Starć poważnych drużyn w poważnych rozgrywkach ciąg dalszy. A po tym, co zobaczyliśmy wczoraj w Manchesterze czy pięknym popisie Chelsea w Gelsenkirchen, zacieramy ręce na samą myśl…
Co nas dziś czeka w Champions League? Przede wszystkim niemiecko-angielskie starcie numer 3. Wczoraj dwukrotnie lepsze okazały się zespoły z Premier League: Chelsea zmiażdżyła Schalke, City z imponującym finiszem pokazało, że piłkarze Bayernu to też tylko ludzie. A teraz Arsenal gra z Borussią Dortmund, czyli dwa zespoły przepełnione problemami i naprawdę kiepskimi nastrojami. Różnica polega jednak na tym, że BVB na arenie europejskiej rozdaje karty, Arsenal – już nie tak śmiało. Faworytem, choć nieznacznym, są jednak londyńczycy (2.35).
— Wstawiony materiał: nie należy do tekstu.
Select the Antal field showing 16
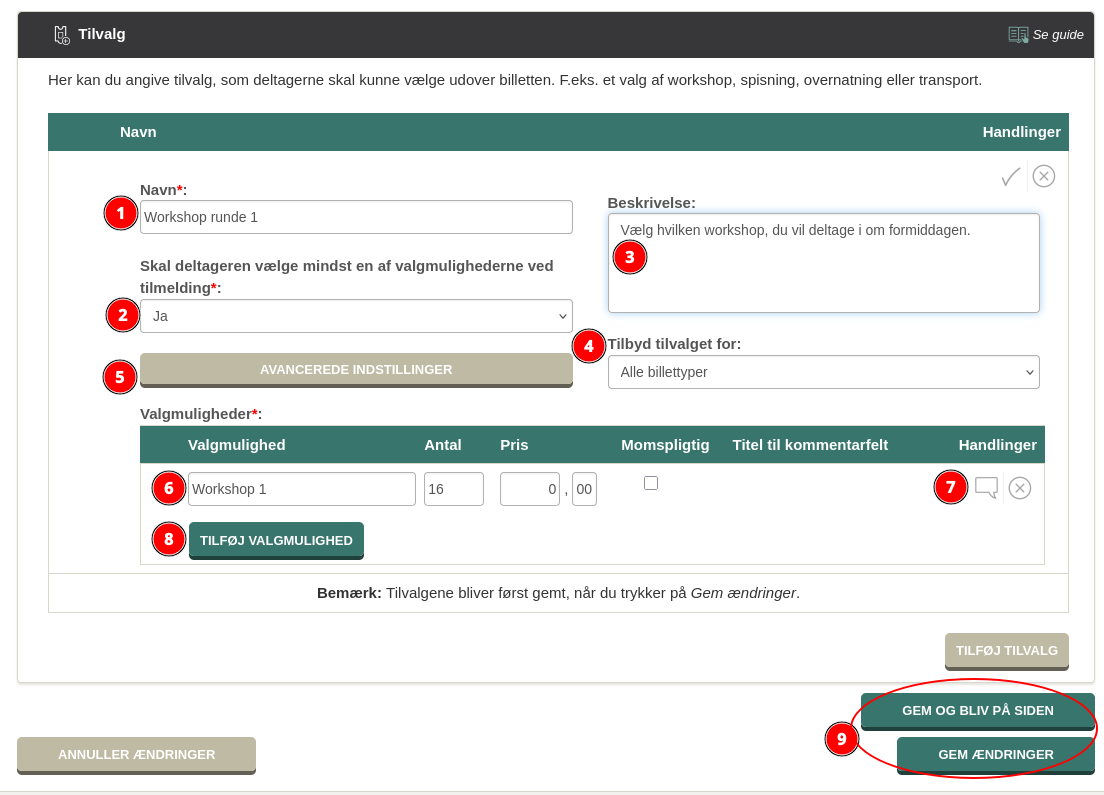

Expekt nieźle płaci też za wygraną innego angielskiego zespołu Liverpoolu (1.92), który ma przed sobą wyprawę na ciężki teren w Bułgarii. I co ciekawe, jedni i drudzy mają tylko po trzy punkty.
Strzelcy goli? Wczoraj bardzo niskie kursy oferowano za trafienia Ibrahimovicia i Messiego – trafili obaj. Trafił też Lewandowski, na którym można było zarobić dwukrotność stawki. Dziś za gola Cristiano Ronaldo proponuje się skromne 1.07, Karima Benzemy – już 1.64. Aż 2.50 warte jest zaś trafienie Ciro Immobile, który zawodzi w BVB, ale w pierwszym meczu z Arsenalem umieścił piłkę w siatce. Nieco mniej, bo 2.30, mamy za bramkę Danny’ego Welbecka, który w LM załadował hat-tricka Galacie. Aha, pewniakiem zdaje się być też Carlos Tevez (1.37).
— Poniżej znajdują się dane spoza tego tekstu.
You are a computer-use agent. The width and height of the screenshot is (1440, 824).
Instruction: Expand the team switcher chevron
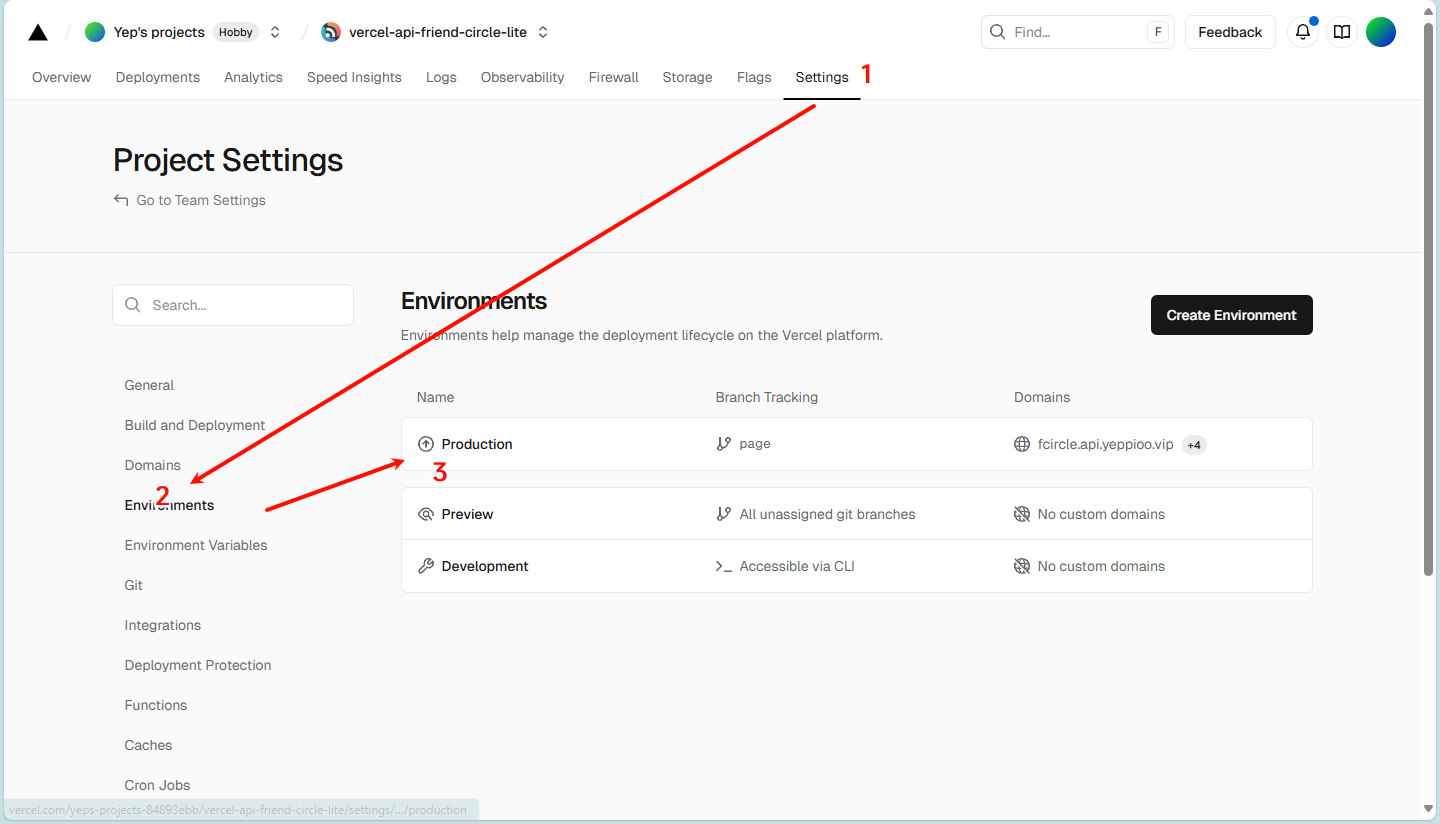coord(275,32)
Zakłady na zwycięzców grup? W „B” sprawa jest już zamknięta, bo pozamiatał Real, w „D” – jeszcze otwarta, ale raczej już tylko przez chwilę, bo BVB ma pięć oczek przewagi nad Arsenalem. To dlatego za Niemców płaci się jedynie 1.05. W grupie „A” krok od wyjścia z pierwszego miejsca jest Atletico (kurs 1.35), a w grupie „C” – Bayer Leverkusen (1.20).
Jakie typy sugerujemy na dziś? Jako że kompletnie się nie znamy, to nie radzimy brać ich na poważnie, ale… Real powinien sobie poradzić w Szwajcarii, prowadząc do przerwy i wygrywając po 90 minutach. Juventus trochę się pomęczy – remis do przerwy i rozstrzygnięcie na swoją stronę dopiero w drugiej części meczu. Włosi potrzebują zwycięstwa, bo mają tyle samo oczek, co drugi Olympiakos. Nie tyle wierzymy też w Liverpool, co po prostu nie wierzymy w Ludogorets. Każdy już chyba widzi, że Bułgarzy to wcale nie takie ogórki, raz już z Bazyleą wygrali, ale w rewanżu dostali mocno w czapę (4:0).